On 64-bit platforms, the original code using int64_t intermediate value will result in three instruction kernel, the same available for int32_t reduced range floor/ceil, where |x| < 0x40000000 --
inline int floor_x64(double x) {
return (int)((int64_t)(x + 0x80000000UL) - 0x80000000LL);
}
inline int floor_x86_reduced_range(double x) {
return (int)(x + 0x40000000) - 0x40000000;
}
They do not do the same thing. floor() is a function. Therefore, using it incurs a function call, allocating a stack frame, copying of parameters and retrieving the result.
Casting is not a function call, so it uses faster mechanisms (I believe that it may use registers to process the values).
Probably floor() is already optimized.
Can you squeeze more performance out of your algorithm? Maybe switching rows and columns may help? Can you cache common values? Are all your compiler's optimizations on? Can you switch an operating system? a compiler?
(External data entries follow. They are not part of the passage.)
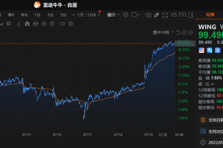Toggle hide drawings crossed-eye icon

(x=44, y=23)
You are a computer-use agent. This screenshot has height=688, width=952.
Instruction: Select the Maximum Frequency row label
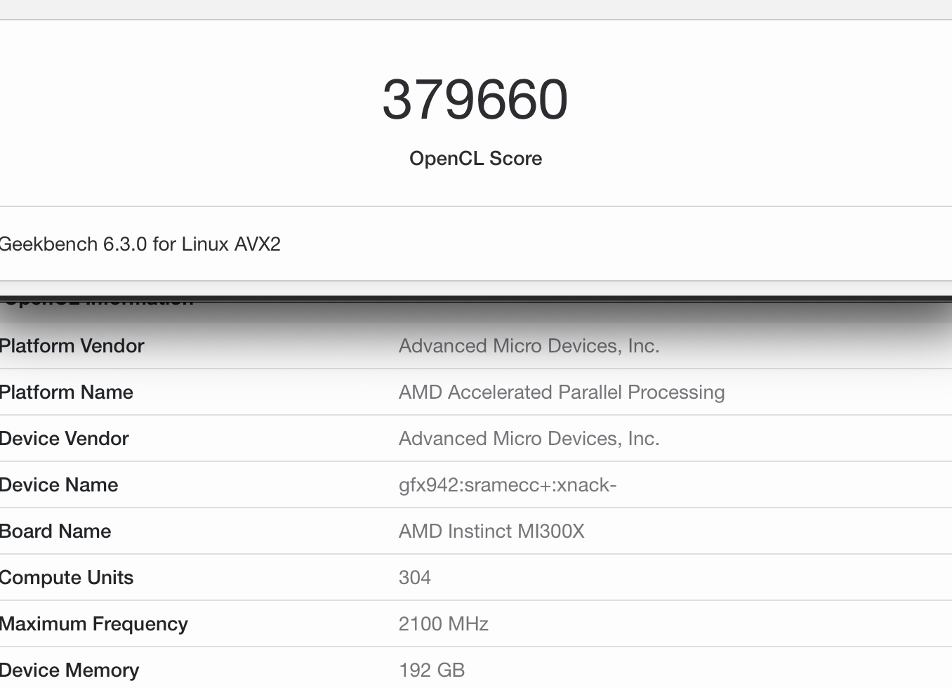[93, 624]
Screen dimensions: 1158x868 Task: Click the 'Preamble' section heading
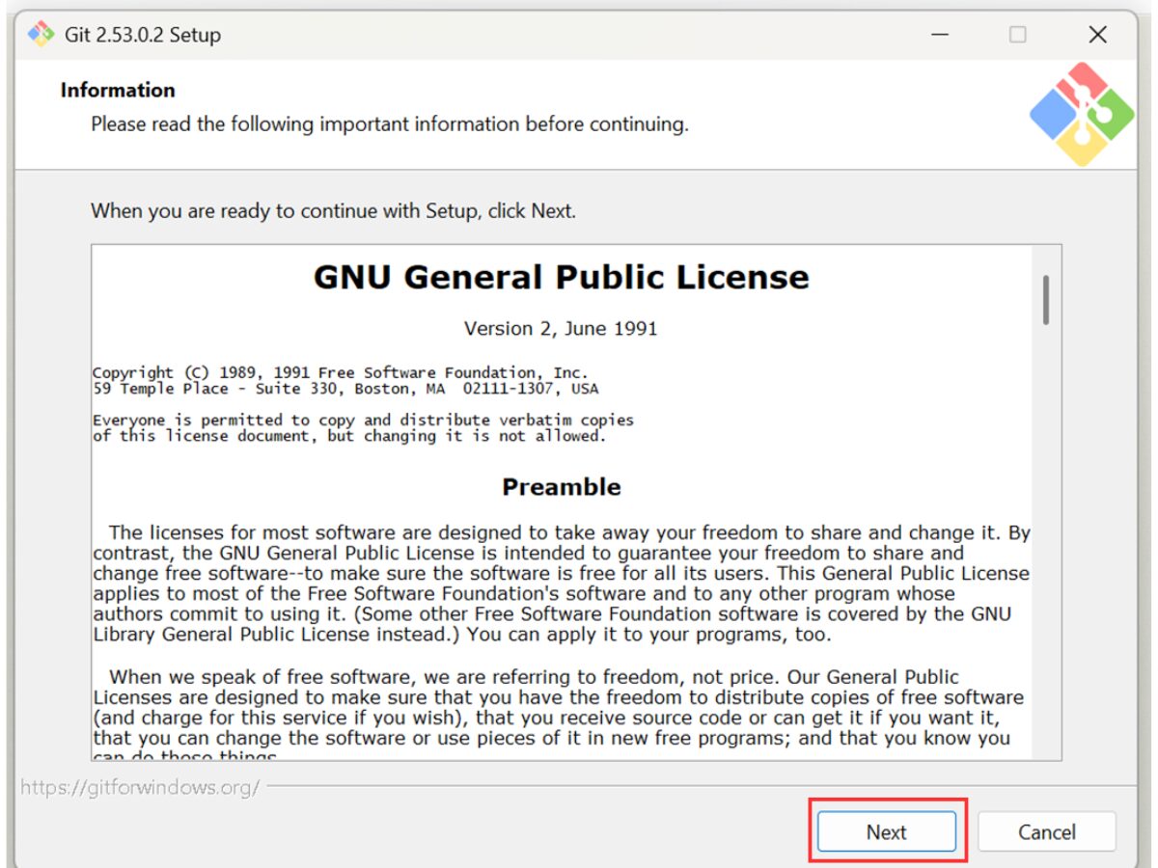pos(561,487)
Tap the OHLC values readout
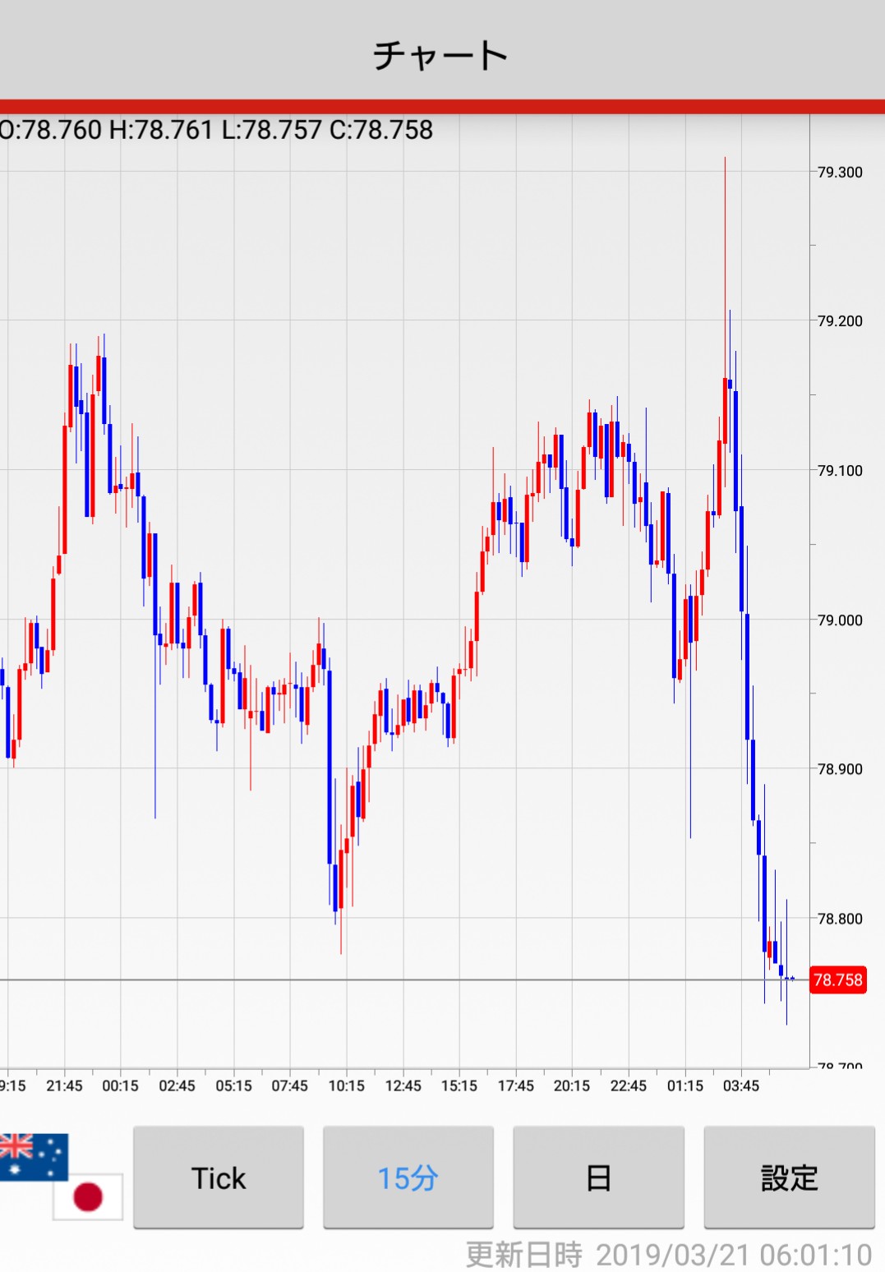 point(216,130)
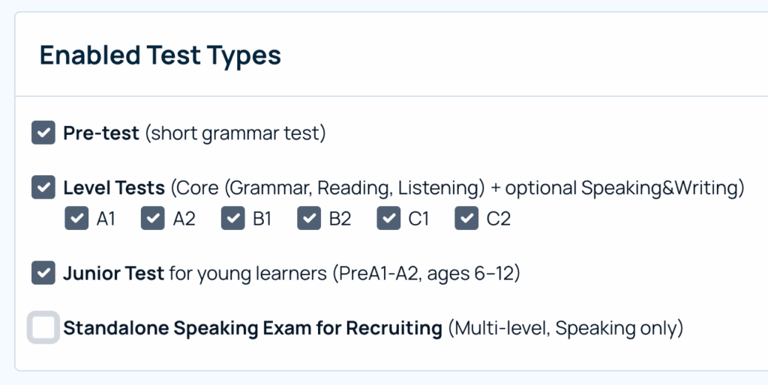Click '(Multi-level, Speaking only)' description text
This screenshot has width=768, height=385.
point(566,328)
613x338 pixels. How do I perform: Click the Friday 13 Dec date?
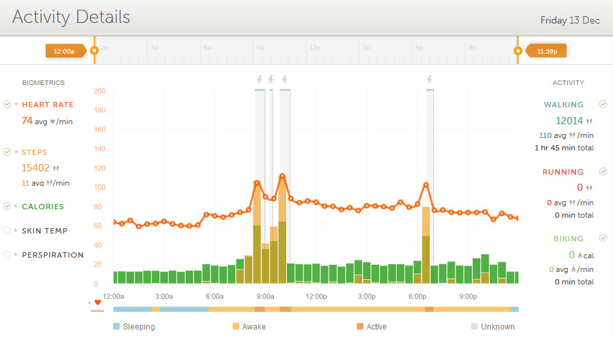tap(570, 20)
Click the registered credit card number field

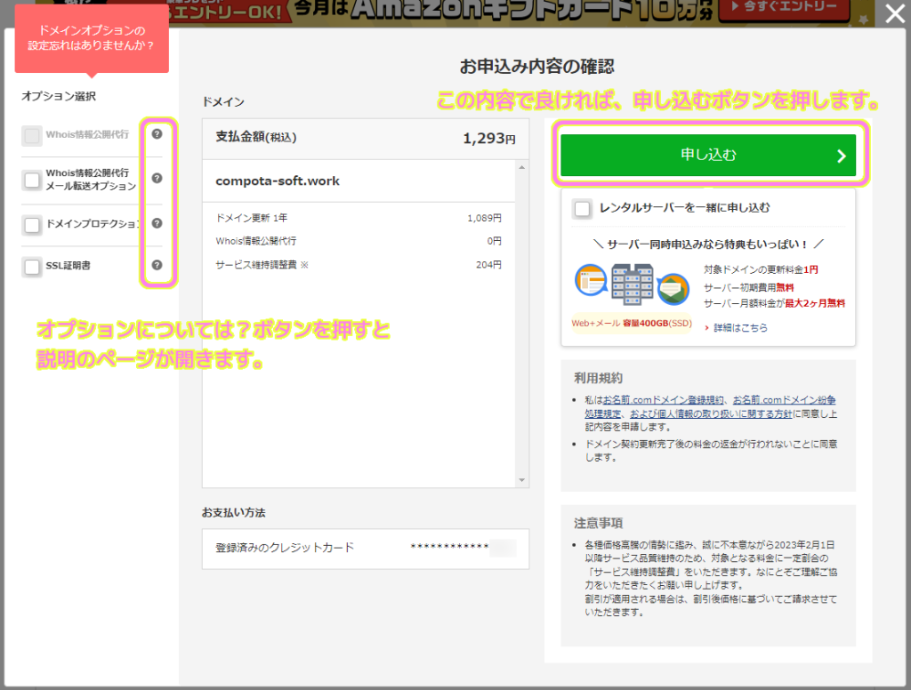463,548
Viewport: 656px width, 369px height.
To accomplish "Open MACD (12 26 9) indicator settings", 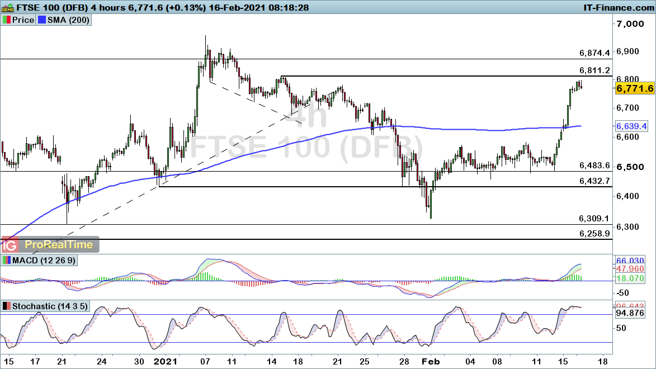I will tap(43, 261).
Jon Bentley's Programming Pearls has a great review of possible optimizations.
Fast double round
double round(double x)
{
return double((x>=0.5)?(int(x)+1):int(x));
}
Terminal log
test custom_1 8.3837
test native_1 18.4989
test custom_2 8.36333
test native_2 18.5001
test custom_3 8.37316
test native_3 18.5012
Test
void test(char* name, double (*f)(double))
{
int it = std::numeric_limits<int>::max();
clock_t begin = clock();
for(int i=0; i<it; i++)
{
f(double(i)/1000.0);
}
clock_t end = clock();
cout << "test " << name << " " << double(end - begin) / CLOCKS_PER_SEC << endl;
}
int main(int argc, char **argv)
{
test("custom_1",round);
test("native_1",std::round);
test("custom_2",round);
test("native_2",std::round);
test("custom_3",round);
test("native_3",std::round);
return 0;
}
Result
Type casting and using your brain is ~3 times faster than using native functions.